The ties between the efforts by the C.I.A. and the F.B.I. to examine Russia’s election interference are broader. In the summer of 2016, the intelligence community formed a task force housed at the C.I.A. to investigate Russian interference. The group shared intelligence with F.B.I. investigators who opened the bureau’s Russia inquiry in an effort to determine whether any Americans were working with the Russians on their interference during the election.
People familiar with the setup said the F.B.I. would ask the task force for information on certain names, for instance, but agents did not share anything about the Americans under investigation.The interview plans suggest that the inquiry will focus in part on the C.I.A.’s analytical conclusion about President Vladimir V. Putin’s leadership of Russia’s interference campaign.CreditPool photo by Yuri Kadobnov
The C.I.A. focuses on foreign intelligence and is not supposed to investigate Americans suspected of wrongdoing.

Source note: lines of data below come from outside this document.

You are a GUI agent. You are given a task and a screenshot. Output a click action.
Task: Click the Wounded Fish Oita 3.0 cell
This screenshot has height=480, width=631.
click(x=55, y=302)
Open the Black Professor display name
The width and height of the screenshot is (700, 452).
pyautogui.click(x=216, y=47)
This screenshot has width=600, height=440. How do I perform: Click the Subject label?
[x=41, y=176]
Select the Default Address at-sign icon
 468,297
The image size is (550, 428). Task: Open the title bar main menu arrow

It is supposed to pass on to the F.B.I. any information it acquires in the course of its espionage work about the actions of Americans.
In a letter to Congress this week, the Justice Department wrote that while Mr. Barr has the power to declassify intelligence, it was of great importance to “protect classified information.” The review team had asked intelligence agencies to preserve information and “ensure the availability of witnesses,” wrote Stephen E. Boyd, an assistant attorney general.

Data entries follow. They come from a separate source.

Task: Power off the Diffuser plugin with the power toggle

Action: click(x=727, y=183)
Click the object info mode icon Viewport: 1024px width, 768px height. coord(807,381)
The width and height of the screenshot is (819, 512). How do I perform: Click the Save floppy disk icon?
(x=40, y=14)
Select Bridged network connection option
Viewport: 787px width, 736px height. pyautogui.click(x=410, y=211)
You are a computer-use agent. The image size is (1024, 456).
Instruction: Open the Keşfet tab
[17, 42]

Conservative critics of the intelligence assessment and the Mueller report have questioned the conclusion that Mr. Putin actively favored Mr. Trump, as opposed to simply wanting to sow chaos and weaken Mrs. Clinton.
“Putin is all about Russia’s interest, which is destabilization,” Andrew McCarthy, a former assistant United States attorney and contributing editor at National Review, a conservative publication, said at a House Intelligence Committee hearing on Wednesday. Mr. McCarthy, who was called as a witness for the Republicans, added that it was “a mistake to portray him on one side or another.”
But the Senate Intelligence Committee has endorsed the intelligence community’s full assessment, calling it sound and saying the varying confidence levels among agencies “appropriately represents analytical differences.” And the 448-page report released in April by Robert S. Mueller III, the special counsel, also reinforced the conclusion that Russian officials were trying to benefit Mr. Trump.
And there is ample evidence that Russia intervened to favor Mr. Trump, whether it be hacking Democratic servers and publicly releasing the contents it found or the social media campaign that broadly sowed division by exploiting divisive issues but also included the purchase of advertisements that promoted Mr. Trump and the staging of pro-Trump rallies in the United States.
Justice Department officials have said Mr. Durham’s review is not a criminal inquiry, but if he finds criminal wrongdoing he can pursue it. Mr. Boyd called the review a “collaborative” effort with the intelligence agencies.
Ms. Haspel’s willingness to cooperate — shared by Dan Coats, the director of national intelligence — could be influenced by a perception in the agency that Mr. Durham has treated the C.I.A. fairly in the past. He has previously investigated the C.I.A. and the actions of Ms. Haspel, and twice exonerated agency officials.
In 2010, Mr. Durham concluded an investigation into the destruction of videotapes that depicted the torture of suspected terrorists without bringing any criminal charges, officials have confirmed. His report remains secret. Ms. Haspel was the chief of staff to the C.I.A. official who ordered the destruction of the tapes.
The attorney general at the time, Eric H. Holder Jr., had expanded the inquiry to examine questions about the C.I.A.’s mistreatment of detainees. Mr. Durham focused on the deaths of two terrorism suspects in C.I.A. custody, but ultimately decided no criminal charges were warranted.